Capital Expenditures. We have expended $8.45 million to purchase our Sombra facility, retrofit that facility and equip it so it can begin full scale production of biodiesel. These funds were expended as follows: $2.03 million for the original purchase price of the facility; $1.56 million for the costs of retrofitting and $4.85 million for Denami 3000 processors, storage tanks and other production equipment. The funds used to purchase and complete the Sombra facility were provided by the cash proceeds from private sales of Common Stock, monies borrowed from a stockholder and the June 2012 Term Loan Facility, as described in Note 6 of the unaudited condensed consolidated financial statements elsewhere in this report. 

Future commitments. We otherwise have no material commitments for future capital expenditures.
 
 
23

 
 
Off-Balance Sheet Arrangements
 
We have no off-balance sheet arrangements.
 
Recent Accounting Pronouncements
 
For a discussion of new accounting pronouncements affecting the Company, refer to “Note 2 - Summary of Significant Accounting Policies” to our unaudited condensedconsolidated financial statements included elsewhere in this report.
 
ITEM 3. QUANTITATIVE AND QUALITATIVE DISCLOSURES ABOUT MARKET RISK
 
As a smaller reporting company we are not required to provide the information required by this Item.
 
ITEM 4. CONTROLS AND PROCEDURES
 
(a)  
Evaluation of Disclosure Controls and Procedures

Our management, with the participation of both of our chief executive officer and chief financial officer, carried out an evaluation of the effectiveness of our “disclosure controls and procedures” (as defined in the Securities Exchange Act of 1934 (the “Exchange Act”) Rules 13a-15(e) and 15-d-15(e)) as of the end of the period covered by this report (the “Evaluation Date”).
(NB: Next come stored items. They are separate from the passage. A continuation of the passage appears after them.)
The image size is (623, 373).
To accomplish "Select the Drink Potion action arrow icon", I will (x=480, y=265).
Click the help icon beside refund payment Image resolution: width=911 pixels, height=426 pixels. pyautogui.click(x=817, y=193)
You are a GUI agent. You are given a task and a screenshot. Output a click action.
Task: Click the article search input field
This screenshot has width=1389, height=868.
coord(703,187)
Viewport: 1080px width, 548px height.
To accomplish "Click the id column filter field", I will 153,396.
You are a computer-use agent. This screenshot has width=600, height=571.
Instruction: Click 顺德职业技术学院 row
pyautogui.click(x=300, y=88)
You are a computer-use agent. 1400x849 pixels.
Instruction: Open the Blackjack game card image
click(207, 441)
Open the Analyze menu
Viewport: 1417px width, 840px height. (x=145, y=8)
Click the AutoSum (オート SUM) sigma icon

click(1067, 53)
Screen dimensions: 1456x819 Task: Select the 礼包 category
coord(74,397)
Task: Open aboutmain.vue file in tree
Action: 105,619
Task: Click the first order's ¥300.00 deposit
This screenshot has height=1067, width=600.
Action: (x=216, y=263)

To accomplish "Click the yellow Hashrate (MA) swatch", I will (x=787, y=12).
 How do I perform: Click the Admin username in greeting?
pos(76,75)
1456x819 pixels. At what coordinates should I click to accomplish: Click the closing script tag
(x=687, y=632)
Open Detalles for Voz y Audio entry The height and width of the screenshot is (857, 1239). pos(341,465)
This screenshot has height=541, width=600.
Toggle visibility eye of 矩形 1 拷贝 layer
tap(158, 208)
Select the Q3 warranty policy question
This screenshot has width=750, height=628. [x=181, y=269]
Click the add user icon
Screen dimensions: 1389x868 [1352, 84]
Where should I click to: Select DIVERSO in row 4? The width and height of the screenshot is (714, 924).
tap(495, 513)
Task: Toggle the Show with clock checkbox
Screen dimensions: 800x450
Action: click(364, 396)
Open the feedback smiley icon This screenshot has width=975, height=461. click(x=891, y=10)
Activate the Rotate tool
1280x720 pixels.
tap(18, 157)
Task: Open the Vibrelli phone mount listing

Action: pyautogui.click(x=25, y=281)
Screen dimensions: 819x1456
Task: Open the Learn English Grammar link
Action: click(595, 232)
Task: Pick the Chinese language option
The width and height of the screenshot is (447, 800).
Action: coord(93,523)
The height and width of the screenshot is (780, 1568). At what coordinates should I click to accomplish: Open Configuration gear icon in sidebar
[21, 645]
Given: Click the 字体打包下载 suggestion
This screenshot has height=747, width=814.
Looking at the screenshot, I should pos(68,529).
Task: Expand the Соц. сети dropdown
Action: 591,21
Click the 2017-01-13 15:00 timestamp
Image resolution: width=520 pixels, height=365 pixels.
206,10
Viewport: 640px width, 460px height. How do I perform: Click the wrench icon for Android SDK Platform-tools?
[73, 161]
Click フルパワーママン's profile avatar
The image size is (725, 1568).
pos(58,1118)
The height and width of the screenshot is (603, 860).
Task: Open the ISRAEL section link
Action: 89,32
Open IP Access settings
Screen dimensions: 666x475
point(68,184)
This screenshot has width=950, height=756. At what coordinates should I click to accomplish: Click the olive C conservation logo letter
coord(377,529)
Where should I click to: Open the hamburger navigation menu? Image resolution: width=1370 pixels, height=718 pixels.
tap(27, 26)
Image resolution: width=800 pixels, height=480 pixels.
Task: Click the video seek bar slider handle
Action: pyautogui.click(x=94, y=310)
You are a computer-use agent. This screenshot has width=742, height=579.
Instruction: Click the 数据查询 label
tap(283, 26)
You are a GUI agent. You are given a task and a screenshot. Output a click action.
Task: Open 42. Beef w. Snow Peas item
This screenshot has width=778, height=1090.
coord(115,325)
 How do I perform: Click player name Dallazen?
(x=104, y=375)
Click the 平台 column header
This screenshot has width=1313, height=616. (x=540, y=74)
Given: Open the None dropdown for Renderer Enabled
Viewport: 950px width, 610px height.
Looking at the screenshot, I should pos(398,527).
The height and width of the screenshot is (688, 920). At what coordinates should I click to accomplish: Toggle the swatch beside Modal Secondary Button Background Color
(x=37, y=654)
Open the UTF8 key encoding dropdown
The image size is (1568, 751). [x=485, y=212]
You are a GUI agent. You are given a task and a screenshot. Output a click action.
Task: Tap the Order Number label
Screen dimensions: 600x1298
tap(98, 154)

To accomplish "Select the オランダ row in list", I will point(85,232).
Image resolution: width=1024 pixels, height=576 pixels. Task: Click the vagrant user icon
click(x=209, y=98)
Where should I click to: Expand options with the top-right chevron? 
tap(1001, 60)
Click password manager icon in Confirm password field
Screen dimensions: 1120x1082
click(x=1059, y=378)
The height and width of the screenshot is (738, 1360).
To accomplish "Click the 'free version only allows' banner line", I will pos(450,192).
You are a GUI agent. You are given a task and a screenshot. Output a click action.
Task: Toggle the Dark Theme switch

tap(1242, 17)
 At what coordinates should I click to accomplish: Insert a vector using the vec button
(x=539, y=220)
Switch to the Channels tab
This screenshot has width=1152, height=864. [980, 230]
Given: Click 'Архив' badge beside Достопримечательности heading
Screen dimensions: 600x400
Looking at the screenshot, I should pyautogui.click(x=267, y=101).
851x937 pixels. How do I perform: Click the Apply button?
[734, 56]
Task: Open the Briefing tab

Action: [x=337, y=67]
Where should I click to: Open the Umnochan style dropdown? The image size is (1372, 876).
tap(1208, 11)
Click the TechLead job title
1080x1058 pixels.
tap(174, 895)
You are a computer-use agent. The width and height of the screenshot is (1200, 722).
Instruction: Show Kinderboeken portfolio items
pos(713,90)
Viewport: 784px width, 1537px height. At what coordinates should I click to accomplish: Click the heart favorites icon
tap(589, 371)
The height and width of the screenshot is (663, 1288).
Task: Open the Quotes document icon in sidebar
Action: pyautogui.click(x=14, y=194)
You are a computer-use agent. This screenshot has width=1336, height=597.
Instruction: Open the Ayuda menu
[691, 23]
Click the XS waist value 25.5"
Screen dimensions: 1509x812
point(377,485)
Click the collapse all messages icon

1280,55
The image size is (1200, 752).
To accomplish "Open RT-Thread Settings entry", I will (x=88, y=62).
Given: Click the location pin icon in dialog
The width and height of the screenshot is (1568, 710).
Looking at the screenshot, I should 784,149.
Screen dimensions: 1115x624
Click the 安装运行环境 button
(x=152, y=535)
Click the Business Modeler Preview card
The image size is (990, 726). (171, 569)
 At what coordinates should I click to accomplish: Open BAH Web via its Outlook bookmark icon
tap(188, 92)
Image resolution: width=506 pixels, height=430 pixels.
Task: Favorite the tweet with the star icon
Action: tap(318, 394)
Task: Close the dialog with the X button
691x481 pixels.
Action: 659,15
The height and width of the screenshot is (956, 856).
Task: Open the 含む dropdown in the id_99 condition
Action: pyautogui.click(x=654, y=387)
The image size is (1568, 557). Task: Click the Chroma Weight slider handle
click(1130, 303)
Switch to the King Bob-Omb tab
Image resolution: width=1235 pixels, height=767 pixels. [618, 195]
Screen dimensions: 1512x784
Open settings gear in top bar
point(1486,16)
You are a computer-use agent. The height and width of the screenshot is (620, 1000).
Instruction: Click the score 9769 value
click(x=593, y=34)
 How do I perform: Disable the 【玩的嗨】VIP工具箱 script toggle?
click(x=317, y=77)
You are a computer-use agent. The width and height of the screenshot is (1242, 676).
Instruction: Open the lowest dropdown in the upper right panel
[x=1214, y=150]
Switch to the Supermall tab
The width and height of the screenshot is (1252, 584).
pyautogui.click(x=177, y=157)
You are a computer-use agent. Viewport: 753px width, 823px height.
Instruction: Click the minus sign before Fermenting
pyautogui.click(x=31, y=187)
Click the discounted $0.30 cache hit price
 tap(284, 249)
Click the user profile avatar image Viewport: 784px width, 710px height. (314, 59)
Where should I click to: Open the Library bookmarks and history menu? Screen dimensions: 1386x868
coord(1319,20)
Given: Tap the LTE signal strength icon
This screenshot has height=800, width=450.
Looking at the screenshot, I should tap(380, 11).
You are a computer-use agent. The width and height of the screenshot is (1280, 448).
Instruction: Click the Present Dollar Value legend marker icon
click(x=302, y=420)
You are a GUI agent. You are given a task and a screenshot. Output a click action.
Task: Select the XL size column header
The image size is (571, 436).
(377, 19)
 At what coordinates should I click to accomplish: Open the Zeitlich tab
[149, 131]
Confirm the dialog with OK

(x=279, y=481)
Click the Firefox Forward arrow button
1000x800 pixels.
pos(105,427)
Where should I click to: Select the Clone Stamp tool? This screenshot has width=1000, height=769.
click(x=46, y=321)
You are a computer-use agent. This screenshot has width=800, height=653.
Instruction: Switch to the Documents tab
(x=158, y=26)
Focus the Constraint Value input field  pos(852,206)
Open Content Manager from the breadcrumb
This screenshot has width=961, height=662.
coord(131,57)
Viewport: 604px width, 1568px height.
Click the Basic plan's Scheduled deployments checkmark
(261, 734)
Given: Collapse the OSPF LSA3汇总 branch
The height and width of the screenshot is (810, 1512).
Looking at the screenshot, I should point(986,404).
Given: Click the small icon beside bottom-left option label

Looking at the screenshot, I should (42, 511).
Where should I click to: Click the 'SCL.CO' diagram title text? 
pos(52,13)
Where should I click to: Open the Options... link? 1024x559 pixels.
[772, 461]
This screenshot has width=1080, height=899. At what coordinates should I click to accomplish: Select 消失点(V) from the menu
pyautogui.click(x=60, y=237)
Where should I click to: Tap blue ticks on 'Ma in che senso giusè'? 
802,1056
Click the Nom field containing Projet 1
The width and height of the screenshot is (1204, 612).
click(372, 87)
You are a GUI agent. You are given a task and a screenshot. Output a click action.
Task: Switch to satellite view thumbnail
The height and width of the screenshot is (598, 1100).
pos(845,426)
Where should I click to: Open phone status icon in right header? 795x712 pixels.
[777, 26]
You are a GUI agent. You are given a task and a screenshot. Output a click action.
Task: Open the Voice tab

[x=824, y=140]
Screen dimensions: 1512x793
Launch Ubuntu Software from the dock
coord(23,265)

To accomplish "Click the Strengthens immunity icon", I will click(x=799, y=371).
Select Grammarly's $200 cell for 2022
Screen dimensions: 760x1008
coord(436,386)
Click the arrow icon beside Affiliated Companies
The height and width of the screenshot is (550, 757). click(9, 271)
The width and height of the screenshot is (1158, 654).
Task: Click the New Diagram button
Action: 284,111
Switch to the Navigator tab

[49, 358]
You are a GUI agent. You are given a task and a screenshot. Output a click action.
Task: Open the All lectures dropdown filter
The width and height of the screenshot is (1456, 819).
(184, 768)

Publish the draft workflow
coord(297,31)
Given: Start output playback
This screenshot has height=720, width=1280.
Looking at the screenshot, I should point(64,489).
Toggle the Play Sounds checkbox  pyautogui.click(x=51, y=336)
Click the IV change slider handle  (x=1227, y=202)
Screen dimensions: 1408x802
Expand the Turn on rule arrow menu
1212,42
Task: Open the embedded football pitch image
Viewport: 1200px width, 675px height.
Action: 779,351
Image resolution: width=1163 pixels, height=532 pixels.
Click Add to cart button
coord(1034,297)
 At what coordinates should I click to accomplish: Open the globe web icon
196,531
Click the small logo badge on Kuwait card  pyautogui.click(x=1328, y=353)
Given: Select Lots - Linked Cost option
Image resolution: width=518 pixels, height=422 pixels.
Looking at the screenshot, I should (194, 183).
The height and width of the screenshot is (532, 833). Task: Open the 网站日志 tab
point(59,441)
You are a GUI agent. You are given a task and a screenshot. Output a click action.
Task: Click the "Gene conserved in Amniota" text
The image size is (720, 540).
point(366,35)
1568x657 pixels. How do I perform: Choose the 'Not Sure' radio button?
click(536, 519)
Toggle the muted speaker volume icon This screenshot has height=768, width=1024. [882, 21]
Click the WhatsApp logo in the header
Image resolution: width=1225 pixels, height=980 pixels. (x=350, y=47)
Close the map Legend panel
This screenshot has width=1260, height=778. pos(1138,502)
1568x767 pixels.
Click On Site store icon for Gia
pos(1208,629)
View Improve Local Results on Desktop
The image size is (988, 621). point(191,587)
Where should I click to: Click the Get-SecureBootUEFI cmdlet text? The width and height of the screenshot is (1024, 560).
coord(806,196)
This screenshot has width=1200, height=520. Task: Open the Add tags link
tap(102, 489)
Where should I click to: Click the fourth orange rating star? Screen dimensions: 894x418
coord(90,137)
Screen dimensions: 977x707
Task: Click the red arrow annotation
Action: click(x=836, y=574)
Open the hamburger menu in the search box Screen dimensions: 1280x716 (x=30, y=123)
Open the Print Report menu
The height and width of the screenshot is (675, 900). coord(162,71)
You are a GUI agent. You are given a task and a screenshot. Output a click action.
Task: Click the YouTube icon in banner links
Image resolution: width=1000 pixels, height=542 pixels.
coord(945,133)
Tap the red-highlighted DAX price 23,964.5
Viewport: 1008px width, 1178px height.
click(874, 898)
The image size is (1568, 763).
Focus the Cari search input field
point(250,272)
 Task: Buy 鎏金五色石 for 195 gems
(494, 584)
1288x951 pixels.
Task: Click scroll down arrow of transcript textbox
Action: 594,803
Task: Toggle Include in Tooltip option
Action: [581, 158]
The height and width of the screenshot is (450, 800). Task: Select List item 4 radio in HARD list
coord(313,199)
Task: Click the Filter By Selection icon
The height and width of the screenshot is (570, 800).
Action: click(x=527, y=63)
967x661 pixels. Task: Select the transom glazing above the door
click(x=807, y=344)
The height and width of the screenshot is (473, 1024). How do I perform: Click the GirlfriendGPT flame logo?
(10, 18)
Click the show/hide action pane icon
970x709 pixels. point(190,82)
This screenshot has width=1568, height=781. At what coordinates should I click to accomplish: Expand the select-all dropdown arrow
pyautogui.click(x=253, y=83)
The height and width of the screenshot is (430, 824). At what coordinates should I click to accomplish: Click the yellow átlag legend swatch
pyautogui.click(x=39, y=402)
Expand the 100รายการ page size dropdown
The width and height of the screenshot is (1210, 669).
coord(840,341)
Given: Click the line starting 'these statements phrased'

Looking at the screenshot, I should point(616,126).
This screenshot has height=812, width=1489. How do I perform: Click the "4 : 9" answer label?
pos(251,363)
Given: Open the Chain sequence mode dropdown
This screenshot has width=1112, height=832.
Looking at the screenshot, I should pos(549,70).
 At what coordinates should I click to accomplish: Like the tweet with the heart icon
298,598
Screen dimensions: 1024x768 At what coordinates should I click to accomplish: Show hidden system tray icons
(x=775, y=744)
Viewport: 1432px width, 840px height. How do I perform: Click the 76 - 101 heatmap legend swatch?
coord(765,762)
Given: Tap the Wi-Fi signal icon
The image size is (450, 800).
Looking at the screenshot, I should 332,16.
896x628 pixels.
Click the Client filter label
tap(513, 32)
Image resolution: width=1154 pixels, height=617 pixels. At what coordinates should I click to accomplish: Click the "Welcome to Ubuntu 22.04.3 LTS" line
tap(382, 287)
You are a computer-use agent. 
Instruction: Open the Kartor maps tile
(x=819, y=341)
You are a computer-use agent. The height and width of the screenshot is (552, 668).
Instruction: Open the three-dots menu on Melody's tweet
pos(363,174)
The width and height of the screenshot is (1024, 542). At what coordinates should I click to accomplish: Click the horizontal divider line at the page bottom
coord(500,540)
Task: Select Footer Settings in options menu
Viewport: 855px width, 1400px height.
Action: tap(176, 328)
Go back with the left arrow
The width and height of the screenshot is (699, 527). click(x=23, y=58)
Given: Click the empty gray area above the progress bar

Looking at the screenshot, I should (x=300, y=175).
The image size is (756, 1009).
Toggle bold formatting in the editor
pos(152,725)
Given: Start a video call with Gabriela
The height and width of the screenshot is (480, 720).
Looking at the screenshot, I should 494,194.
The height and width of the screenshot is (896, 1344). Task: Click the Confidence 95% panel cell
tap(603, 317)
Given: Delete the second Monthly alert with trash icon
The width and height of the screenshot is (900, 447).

Based upon that evaluation, our chief executive officer and chief financial officer each concluded that as of the Evaluation Date, our disclosure controls and procedures are effective to ensure that information required to be disclosed by us in the reports that we file or submit under the Exchange Act (i) is recorded, processed, summarized and reported, within the time periods specified in the SEC’s rules and forms and (ii) is accumulated and communicated to our management, including our chief executive officer and our chief financial officer, as appropriate to allow timely decisions regarding required disclosure.

(b)  
Changes in Internal Control over Financial Reporting

There were no changes in our internal controls over financial reporting that occurred during the quarter covered by this report that has materially affected, or is reasonably likely to materially affect, our internal control over financial reporting.
 
 
24

 
 
PART II. OTHER INFORMATION
 
ITEM 5. UNREGISTERED SALES OF EQUITY SECURITIES AND USE OF PROCEEDS

Recent Sales of Unregistered Securities
 
Unless otherwise stated, the sales of the securities described below were deemed to be exempt from registration under the Securities Act in reliance upon Section 4(a)(2) and 4(a)(5) of the Securities Act (or Regulation D or Regulation S promulgated thereunder), or Rule 701 promulgated under Section 3(b) of the Securities Act as transactions by an issuer not involving any public offering or pursuant to benefit plans and contracts relating to compensation as provided under Rule 701. The purchasers of the securities in each of these transactions represented their intentions to acquire the securities for investment only and not with a view to or for sale in connection with any distribution thereof, and, other than with respect to the non-transferable options, appropriate legends were placed on the securities issued in these transactions. All purchasers had adequate access, through their relationships with us, to information about our company. The sales of these securities were made without any general solicitation or advertising.
 
Private Placements

On December 20, 2013, we completed the Common Stock Unit Private Placement and issued an additional 1,081,161 Common Stock Units to accredited investors at a price of $2.00 per unit which raised additional net proceeds of approximately $1,877,000, after deducting the sales commission and fees.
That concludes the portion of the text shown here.